Walking into the building, you’re immediately greeted with old-school arcade cabinets combined with more recent machines, sporting iconic and obscure titles the likes of “Donkey Kong,” “Frogger,” “TMNT Arcade” and “Tapper,” as well as fascinatingly rare games like “NARC” and the “Japanese Left 4 Dead” arcade machine. Even experimental machines like SEGA’s holographic fighter games can be found.

Buzz made the trip to the arcade and had the opportunity to speak with Doc Mack – Brookfield local, retro-enthusiast and owner of the Galloping Ghost – about the famous establishment, as well as why in the middle of Brookfield.

“Aside from the Zoo, there really was not a lot to do in Brookfield,” Mack said. “So this was one of those things to cater towards the video game crowd and do something unique. We opened up August 13, Friday the 13th, 2010, with 110 machines, and we kind of just kept growing from there.”

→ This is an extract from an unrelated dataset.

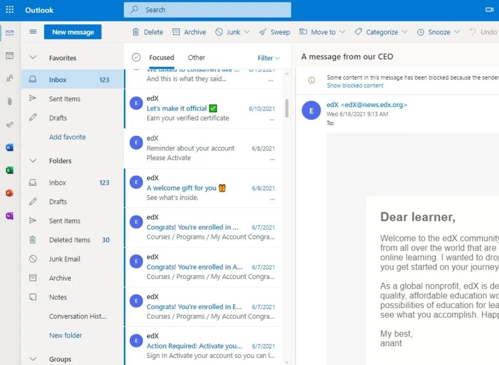
Task: Open PowerPoint from the sidebar
Action: (9, 193)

The Galloping Ghost has even been the destination of various development teams from the retro era. Industry names like Ed Boon of Mortal Kombat fame and gaming enthusiasts like James Rolfe, who featured the location on his show “The Angry Video Game Nerd,” have visited the arcade. Mack described the ‘80s arcade game “NARC” as being the center of attention, with the original development team visiting not only to play but to gift a one-of-a-kind motherboard containing multiple unused levels of the game that now can be found only at the Galloping Ghost. Now that’s a real exclusive. “NARC,” the cult classic anti-drug shooter, is his favorite title.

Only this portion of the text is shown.